- 38°2′42″N 28°49′50″E﻿ / ﻿38.04500°N 28.83056°E
- Type: City
- Location: Turkey

= Apollonos Hieron =

Ancient city in Lydia, Asia Minor

Apollonos Hieron (Ἀπόλλωνος ἱερόν, "Temple of Apollo") was an ancient city of Lydia.

==Location==
It was located about 300 stadia from Pergamon on a hill, but its exact location is unknown.

The inhabitants of the village of Buldan hold that their town is the location of Apollonos Hieron. However, Buldan is known to be the site of Tripolis, and both cities sent separate delegates to the Council of Chalcedon. Ramsay believed that both cities were adjacent to each other and this may explain why Pliny thought the name of Tripolis had previously been Apollonos. He more generally puts it in the Plain of Philadelphia, in the Lykos River Valley.

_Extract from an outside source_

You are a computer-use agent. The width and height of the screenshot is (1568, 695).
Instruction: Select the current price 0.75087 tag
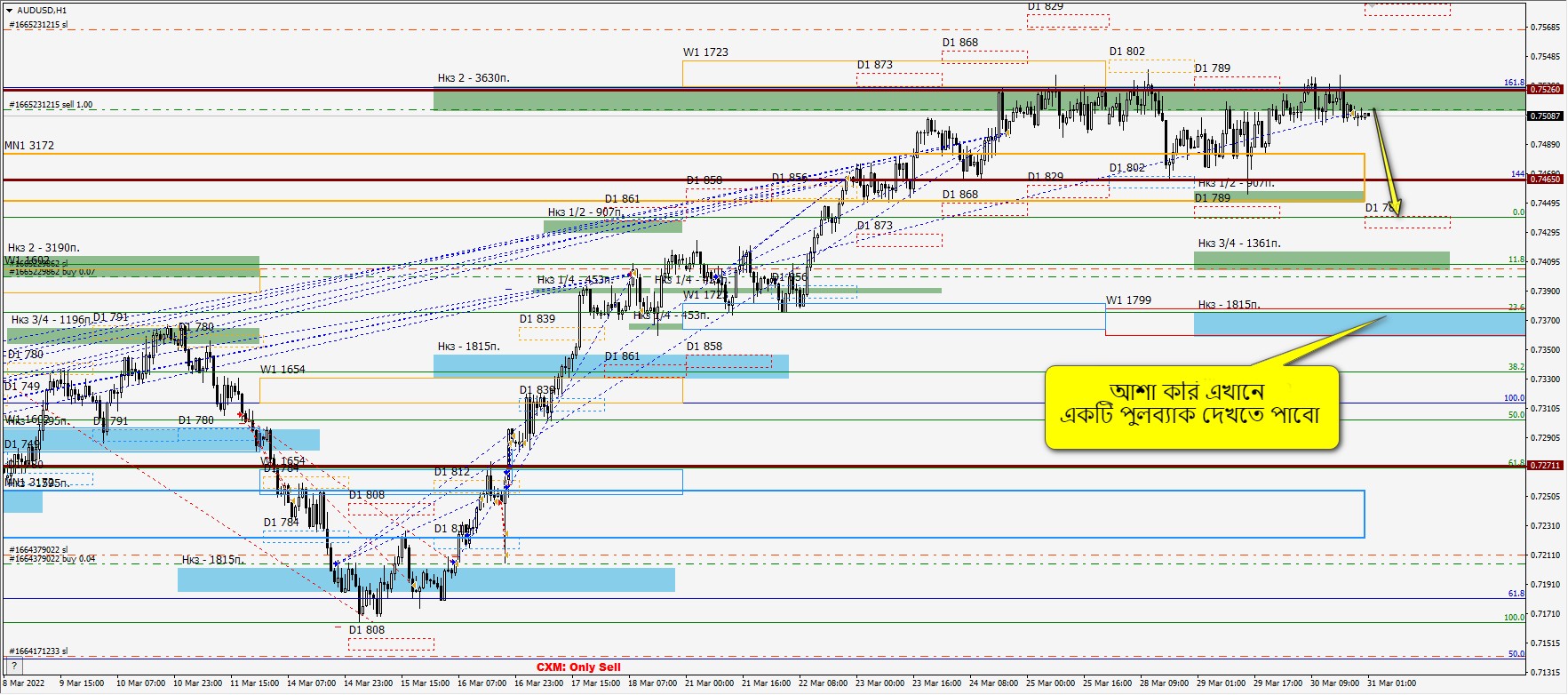(x=1544, y=116)
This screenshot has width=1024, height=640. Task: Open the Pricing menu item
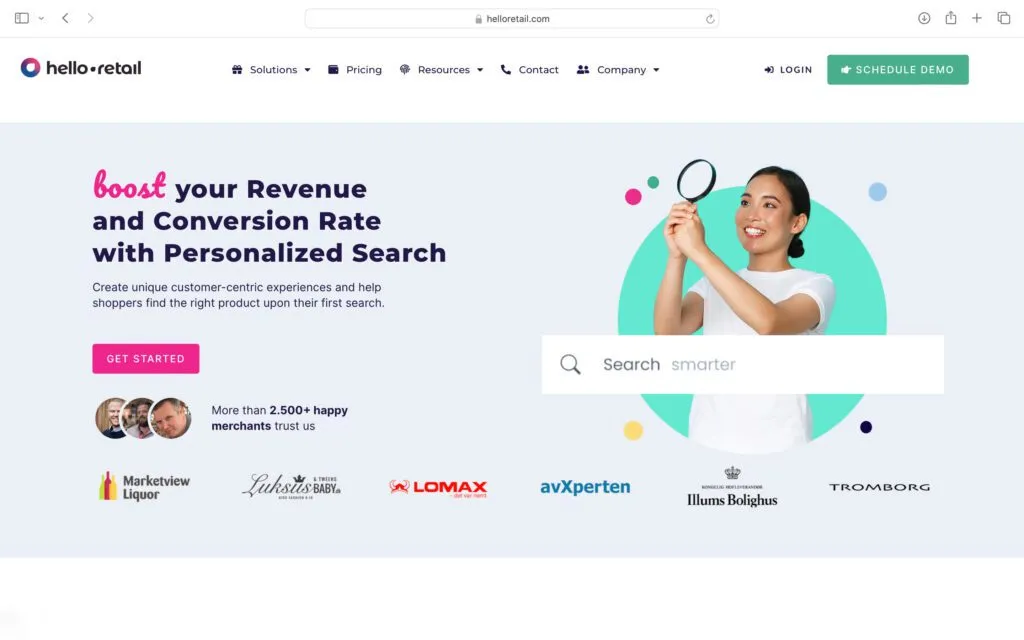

Apollonos Hieron was known for its temple, and is mentioned by Pliny, who describes it as small. It is possibly mentioned by Aristides and Strabo. Apollonos Hieron minted its own coins, of which there are today many examples.

==Bishopric==
Apollonos Hieron was also the seat of a bishopric and remains a titular see in the Roman Catholic Church. Bishop Leucius of Apollonos Hieron signed at the Council of Chalcedon.